Salt Marsh Deep Time Study Center has been developed as part of Laboratory for Other Worlds, an ongoing research project and exhibition series on climate and the potential impacts of global warming on urban sea levels in the U.S. Northeast, based on climate science by researcher Andrew Kemp. This study center focuses on local salt marshes and their unique position at the edge of the sea and the land, and their history of rich ecologies buried within thousands of years of sedimentation. These marshes provide climate researchers with an understanding of ancient biomes, which are accessed via sedimentary core samples and used to reconstruct deep time habitats, and therefore ancient shorelines. This helps us understand the characteristic fingerprints that will affect future sea level rise. Salt Marsh Deep Time Study Center invites viewers to contemplate the complexity of salt marsh ecologies and their great value to human knowledge construction and more than human lifeways.
Salt Marsh Deep Time Study Center acts as video installation/study center that has a small library, informational videos, live plants, pedagogical objects, and a working microscope.

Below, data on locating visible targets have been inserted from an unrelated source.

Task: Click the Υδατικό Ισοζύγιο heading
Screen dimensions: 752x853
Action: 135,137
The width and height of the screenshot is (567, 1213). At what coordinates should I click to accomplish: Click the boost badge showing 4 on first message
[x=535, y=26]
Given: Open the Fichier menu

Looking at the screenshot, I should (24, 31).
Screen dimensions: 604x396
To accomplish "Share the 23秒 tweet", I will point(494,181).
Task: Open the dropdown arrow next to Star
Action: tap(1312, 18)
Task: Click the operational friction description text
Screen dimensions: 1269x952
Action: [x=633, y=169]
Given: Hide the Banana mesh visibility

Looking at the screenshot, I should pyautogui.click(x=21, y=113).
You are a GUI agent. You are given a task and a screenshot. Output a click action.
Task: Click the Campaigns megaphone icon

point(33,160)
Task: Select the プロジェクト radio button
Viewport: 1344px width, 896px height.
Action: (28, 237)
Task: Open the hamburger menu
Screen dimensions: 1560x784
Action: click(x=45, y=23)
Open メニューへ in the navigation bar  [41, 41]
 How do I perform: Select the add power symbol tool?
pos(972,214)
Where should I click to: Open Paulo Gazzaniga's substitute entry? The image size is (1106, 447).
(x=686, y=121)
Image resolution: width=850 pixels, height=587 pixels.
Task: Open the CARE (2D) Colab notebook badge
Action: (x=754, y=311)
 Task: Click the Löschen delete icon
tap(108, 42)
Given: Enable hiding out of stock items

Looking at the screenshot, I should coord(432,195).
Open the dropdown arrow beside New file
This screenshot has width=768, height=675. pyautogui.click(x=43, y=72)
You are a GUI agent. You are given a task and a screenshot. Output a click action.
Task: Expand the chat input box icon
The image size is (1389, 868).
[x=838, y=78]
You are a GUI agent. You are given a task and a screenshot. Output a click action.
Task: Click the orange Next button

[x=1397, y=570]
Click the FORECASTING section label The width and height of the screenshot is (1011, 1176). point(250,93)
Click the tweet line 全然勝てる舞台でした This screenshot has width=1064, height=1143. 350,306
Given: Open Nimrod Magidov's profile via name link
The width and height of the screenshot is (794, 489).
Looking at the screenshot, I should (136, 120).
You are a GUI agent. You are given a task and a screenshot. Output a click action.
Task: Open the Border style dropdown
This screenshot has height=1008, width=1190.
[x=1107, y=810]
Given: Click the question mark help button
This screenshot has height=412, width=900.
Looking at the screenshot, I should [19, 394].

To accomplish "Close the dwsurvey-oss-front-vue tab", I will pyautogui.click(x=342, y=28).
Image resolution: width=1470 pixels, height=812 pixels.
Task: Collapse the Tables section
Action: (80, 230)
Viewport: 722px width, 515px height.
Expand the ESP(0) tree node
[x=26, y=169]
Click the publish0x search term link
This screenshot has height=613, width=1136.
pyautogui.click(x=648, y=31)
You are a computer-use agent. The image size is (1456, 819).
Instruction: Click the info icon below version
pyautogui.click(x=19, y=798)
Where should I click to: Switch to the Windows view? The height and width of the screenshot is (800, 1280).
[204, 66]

Genia performing Earthling. Earthling is the Earth, a body, and a witness. As Earthling, Genia performs with pipestone, a sacred Dakota material that refers to the Dakota origin story in which the original peoples were killed in a flood, and pipestone is the remains of their bodies. Pipestone is considered sacred by the Dakota, and none of it can be wasted. During Genia's performance, she will utilize leftover pipestone fragments as chalk to draw on the gallery walls and floor.
“If there is a post-Anthropocene worth living in, those who live in it will need different stories, with no entity at the center of the stage.”
This quote helps to understand that “posthuman” means us imagining a time when humans don’t look out just for ourselves and those like us, that we understand that we are all one entangled life here on planet earth and that the wellbeing of all humans as well as all species, the land, waters, and soils is equally important.
Collaborating artists Tanya Crane and Erin Genia bring specific expertise to these conversation about science, including what are the different questions we can be asking, and what does it mean to consider the subject of science as sacred?
Laboratory for Other Worlds is an immersive installation centered around a stop motion animation set. It uses an off-grid solar panel system alongside handmade and recycled materials to forge connections between green technology, science fiction, and the ecological imaginary.